Binding and neutralizing anti-cytomegalovirus activities in immune globulin products.

Congenital infection as well as infection of immunocompromised individuals by cytomegalovirus (CMV) can be associated with significant morbidity, mortality, and long-term adverse health outcomes. Assessment of anti-viral activity using appropriate assays is essential for ensuring safe and efficacious use of therapeutic CMV immune globulin (IG) products. In this study, we used commercial ELISA kits to compare anti-CMV antibody binding activity and avidity for lots of CMV-specific and normal IG products available in the US market.
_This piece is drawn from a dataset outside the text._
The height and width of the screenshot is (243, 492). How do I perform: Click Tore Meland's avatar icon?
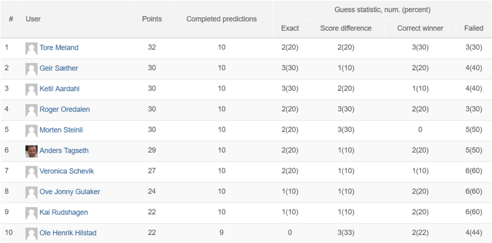(31, 49)
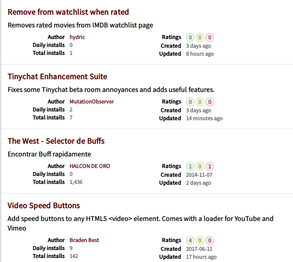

Additionally, neutralizing activity of IG products was measured against CMV strains (AD169wt131 or TB40E-GFP) in MRC-5 human fibroblasts and ARPE-19 human epithelial cells. Our data revealed that, regardless of the method, anti-CMV activity was higher in CMV IG lots we tested compared with normal IG lots; CMV binding activity was at least 4-fold higher, and neutralizing activity at least 2- and 3-fold higher for epithelial and fibroblast cells, respectively, in CMV IG lots compared with normal IG lots. Furthermore, anti-CMV activity values from all three methods (ELISA, neutralization in MRC-5 cells, and neutralization in ARPE-19 cells) were highly correlated, whereas avidity, although higher in CMV IG lots, did not correlate well with either binding or neutralizing activities.